Slavery and the Culture of Taste
Page 28
There were, of course, pragmatic and tactical reasons why melancholy was the preferred rhetorical mode in slave narratives and other accounts against enslavement. Within the context or aftermath of abolitionism, in which the books by Prince and Douglass were written and circulated, any contemplation of black pleasure in enslavement would fall right into the trap of the slave-owning class and its propaganda machine, which liked to display images of happy slaves as evidence of the good life they were having in the plantation. So if Douglass insisted that his image in public be surrounded by pathos, and if he would get upset when a daguerreotype or carte de visite presented him smiling, it was because he understood that images or stories of happy slaves could undermine the project of abolitionism, and the pathos on which it was constructed, faster than any philosophical argument.33 Operating within the orbit of white desire and pleasure, black entertainments such as butting heads in Venezuela or dancing a jig in a Southern plantation came to be perceived as a further diminishment of the blacks' control over their economies of desire and pleasure.
5.6 “Danse de Negres.” From Amedee Grehan, ed., La France Maritime [Paris, 1855], vol. 3, facing p. 179. Copy in Princeton University Library.
However, the strategic deployment of pathos in the discourse of abolitionism did not necessarily mean that melancholy or the play of sorrow was, per se, the essential condition of the slave. In spite of Douglass's admonitions, slave holidays and the scenes of happiness that seemed to surround them were a dominant feature of the cultural and social geography of the plantation. And despite the hardships associated with enslavement, the lasting images of slaves, whether at home in their own quarters or in front of their masters', was one of subjects at play. Indeed, for a people who were the most brutalized in the culture of modernity, excluded from the category of personhood, separated from community and kin, and forced into a regime of labor enforced by continuous violence, African slaves in the new world appeared unusually happy.

- DESCRIPTION OF THE TASK -
Revise the passage on slavery and taste between "However, the strategic" and "appeared unusually happy.", inclusive, writing it out again with "plantation" changed to "estate". Answer using only the passage above.

- ENTRIES PROVIDED -
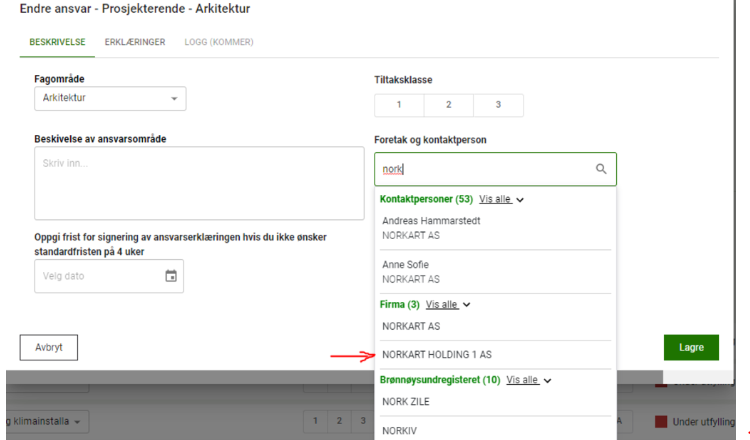Expand Kontaktpersoner with Vis alle
Image resolution: width=750 pixels, height=440 pixels.
click(x=501, y=199)
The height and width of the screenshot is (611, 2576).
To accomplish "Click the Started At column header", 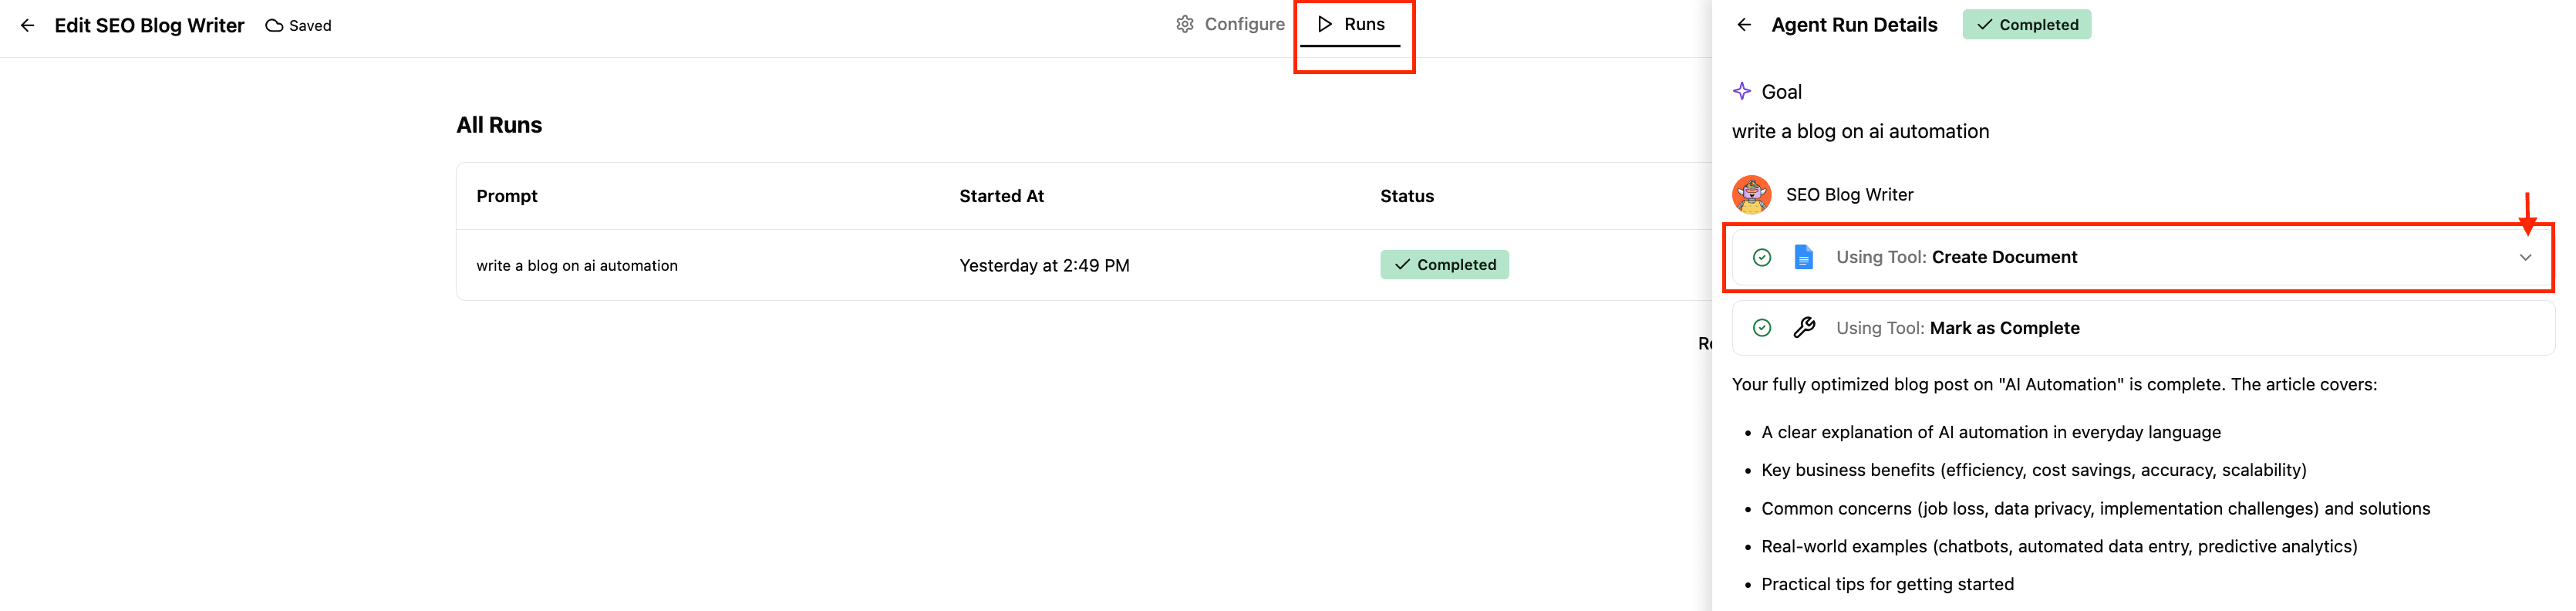I will pyautogui.click(x=1001, y=197).
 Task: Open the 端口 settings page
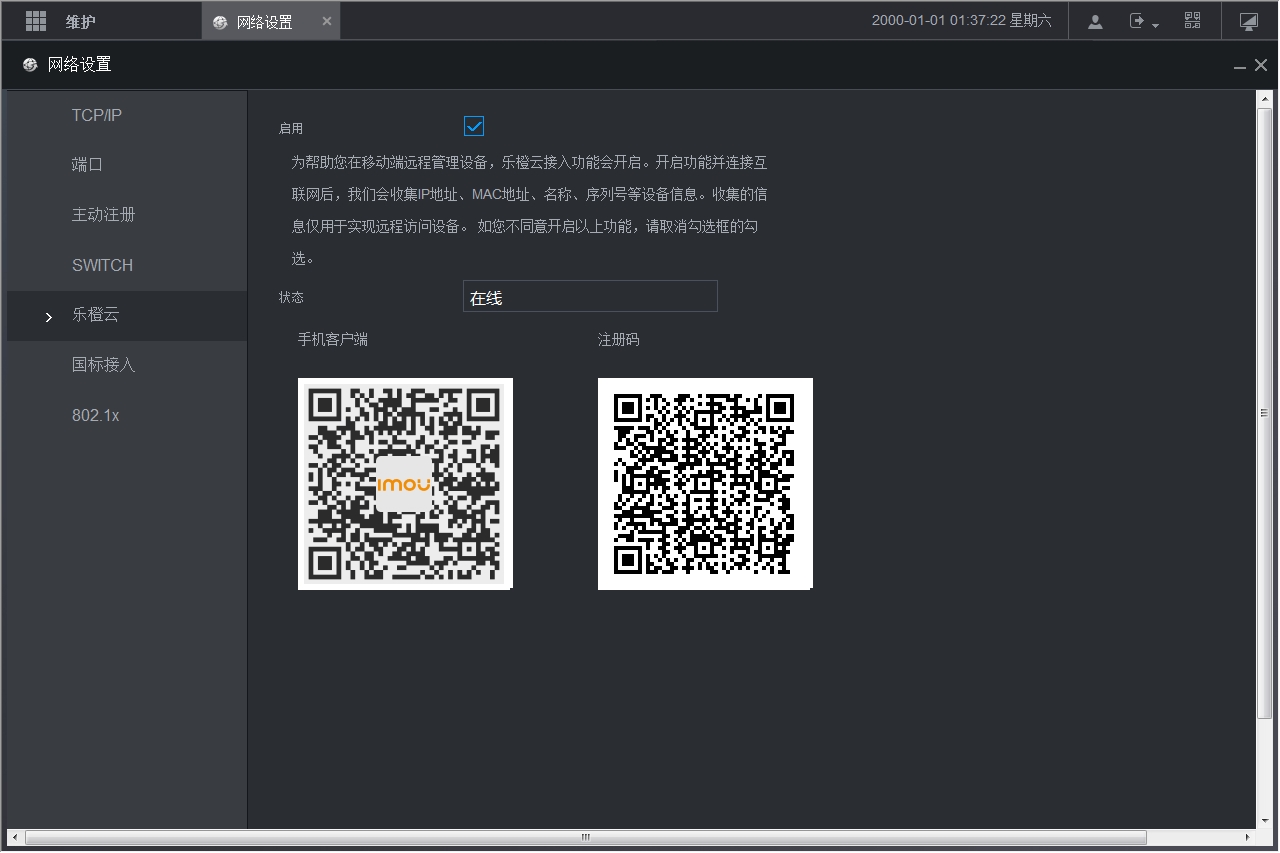pos(88,165)
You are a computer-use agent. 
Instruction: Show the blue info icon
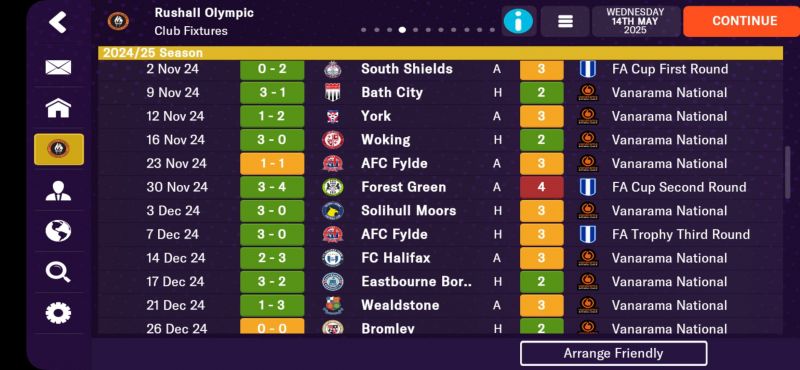tap(518, 21)
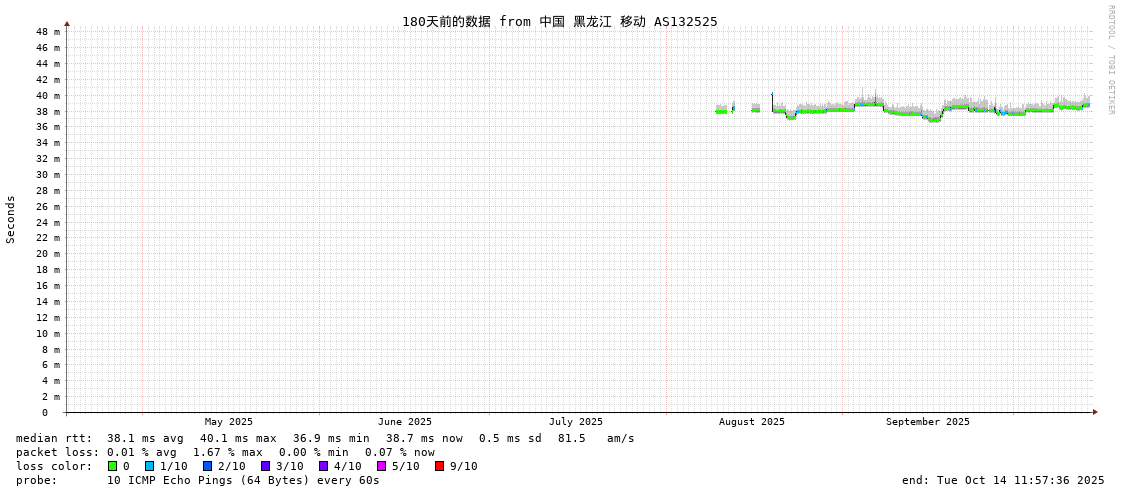
Task: Click the packet loss statistics line
Action: 225,452
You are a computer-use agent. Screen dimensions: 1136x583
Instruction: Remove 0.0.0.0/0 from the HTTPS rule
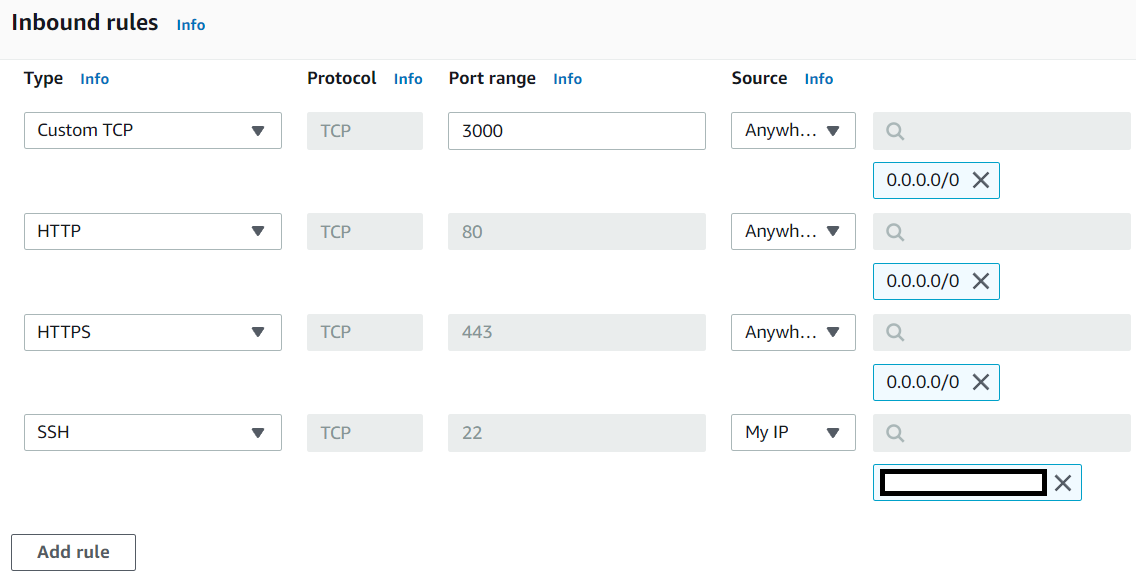[x=981, y=382]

- EXERCISE RESULT -
However, the strategic deployment of pathos in the discourse of abolitionism did not necessarily mean that melancholy or the play of sorrow was, per se, the essential condition of the slave. In spite of Douglass's admonitions, slave holidays and the scenes of happiness that seemed to surround them were a dominant feature of the cultural and social geography of the estate. And despite the hardships associated with enslavement, the lasting images of slaves, whether at home in their own quarters or in front of their masters', was one of subjects at play. Indeed, for a people who were the most brutalized in the culture of modernity, excluded from the category of personhood, separated from community and kin, and forced into a regime of labor enforced by continuous violence, African slaves in the new world appeared unusually happy.